No strong pushback, mostly a request to clarify a few points to get a better idea of feasibility and expectations:

Performance Estimates & Data Size: Could you please clarify the data sizes considered in these estimates? Depending on what we’re trying to do, we might need to support and compute on ciphertexts containing big integers. I’d love to understand whether the projected performances are to be thought of for an 8-bit or 256-bit data type.
“NISC-V”: RISC-V Running at ~1-100MHz
- Drilling further down into this claim, is this referring to latency per operation or throughput with some kind of batching? Given the figures and described use cases, I assume it’s the latter?
- To give more context on the current state of the art, as far as I’m aware, TFHE acceleration on large CPU servers achieves, at best, operation speeds in the tens of Hertz range (e.g. ~30Hz for basic arithmetic on small integers). Is this the baseline that’s being considered here too?
FHE Schemes: By extension, I’m curious what FHE schemes are being considered in these projections. Are you assuming levelled schemes or supporting bootstrapping? Or will the chip support both?
“Encrypted GPU” & Parallel Workloads: Workloads like LLM training already demand substantial memory. Adding to that FHE ciphertext expansion, how large would an encrypted GPU need to be to remain practical while offering enough memory and speed?
On the need for RAM-FHE: You mention that all known FHE schemes are memory-intensive, particularly requiring linear scans per read. Could you clarify? Are you specifically referring to applications requiring a RAM-FHE model? While true for some workloads, RAM-FHE isn’t a necessity in all cases.

Quintus · February 18, 2025, 8:11pm

I should say that this post is based on estimates and as Fabric goes through the process of further nailing down their design, things may change.

Drilling further down into this claim, is this referring to latency per operation or throughput with some kind of batching? Given the figures and described use cases, I assume it’s the latter?

Throughput. More work needs to be done for latency numbers I believe.

FHE Schemes: By extension, I’m curious what FHE schemes are being considered in these projections.

Bootstrapping is definitely being accounted for.
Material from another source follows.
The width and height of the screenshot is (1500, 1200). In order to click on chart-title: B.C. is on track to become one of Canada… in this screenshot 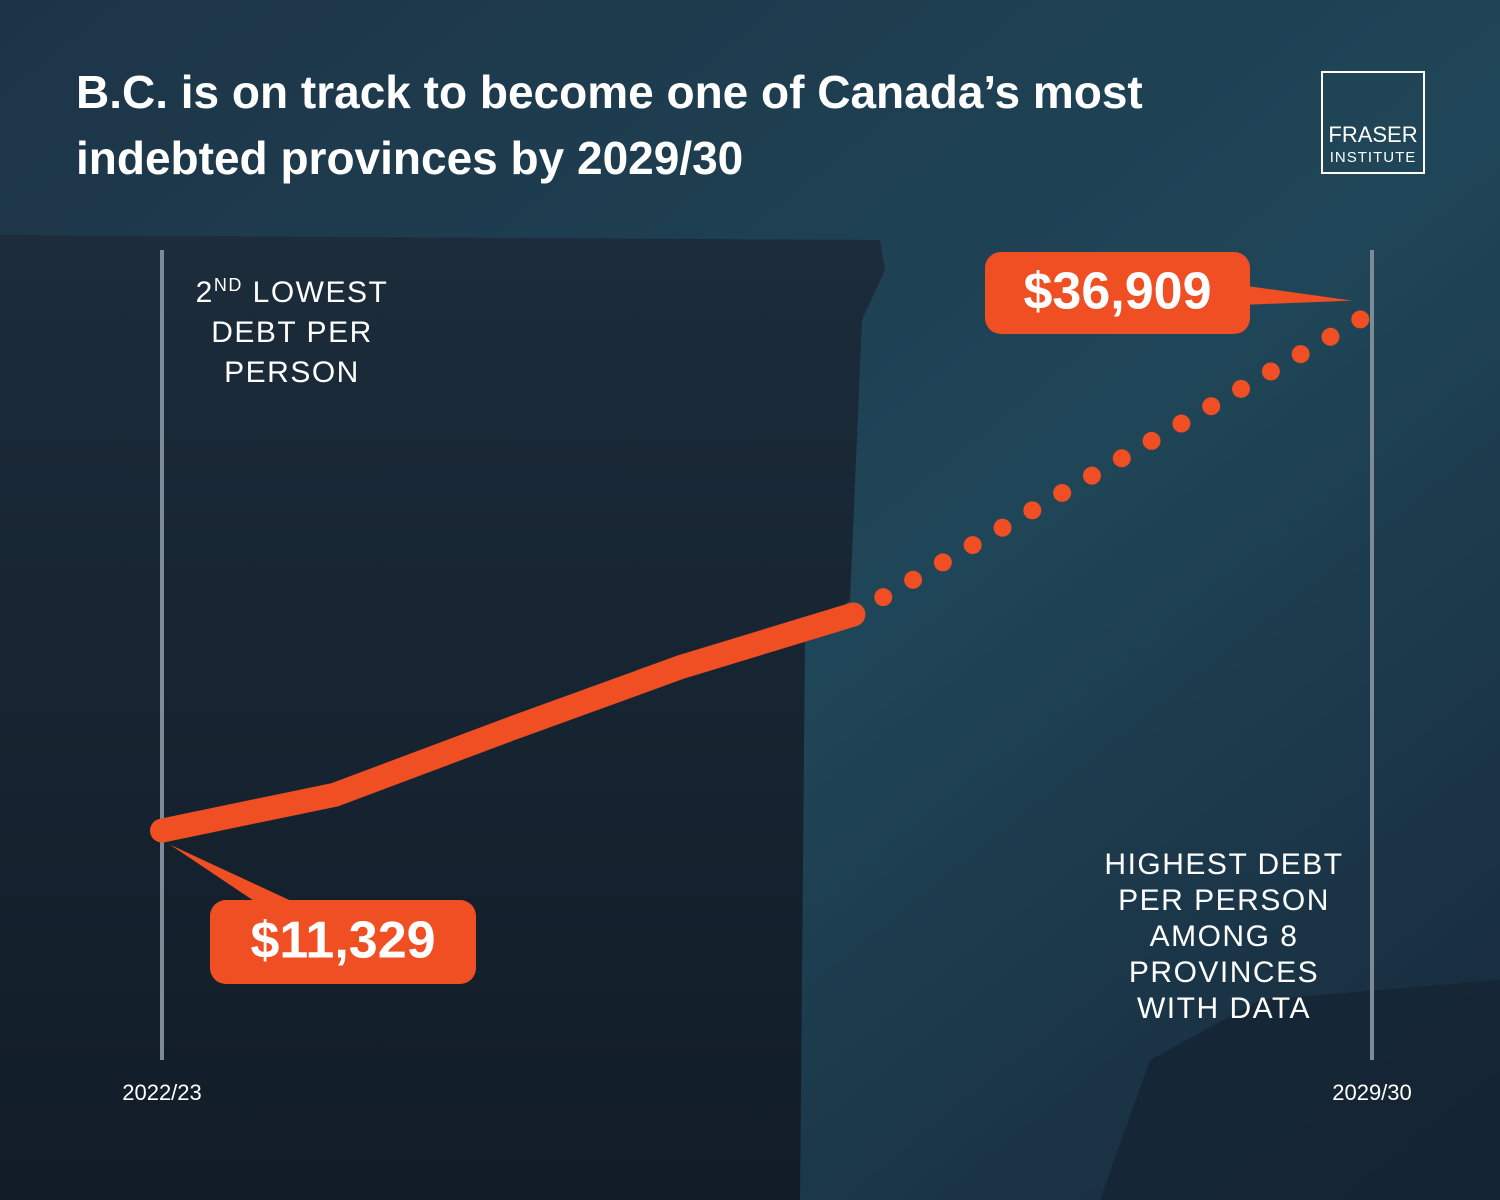, I will do `click(610, 92)`.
“Encrypted GPU” & Parallel Workloads: Workloads like LLM training already demand substantial memory. Adding to that FHE ciphertext expansion, how large would an encrypted GPU need to be to remain practical while offering enough memory and speed?

As far as I understand, this is mostly a question of ciphertext/plaintext size overhead, which I’ll let Michael comment on.

On the need for RAM-FHE: You mention that all known FHE schemes are memory-intensive, particularly requiring linear scans per read. Could you clarify? Are you specifically referring to applications requiring a RAM-FHE model? While true for some workloads, RAM-FHE isn’t a necessity in all cases.

It’s my understanding that the way general-purpose schemes work today is that the whole computation gets converted into a circuit. For any dependent read (i.e. where the memory location being read is a function of prior encrypted computation), all possible locations are fed into the circuit, constituting a “linear scan”. I’m not saying this is fundamental. Mark already made suggestions around how to improve in some cases. I’m also not super familiar with all the current schemes so please let me know if I missed some optimisations!

I’ll let Michael fill in the blanks I left!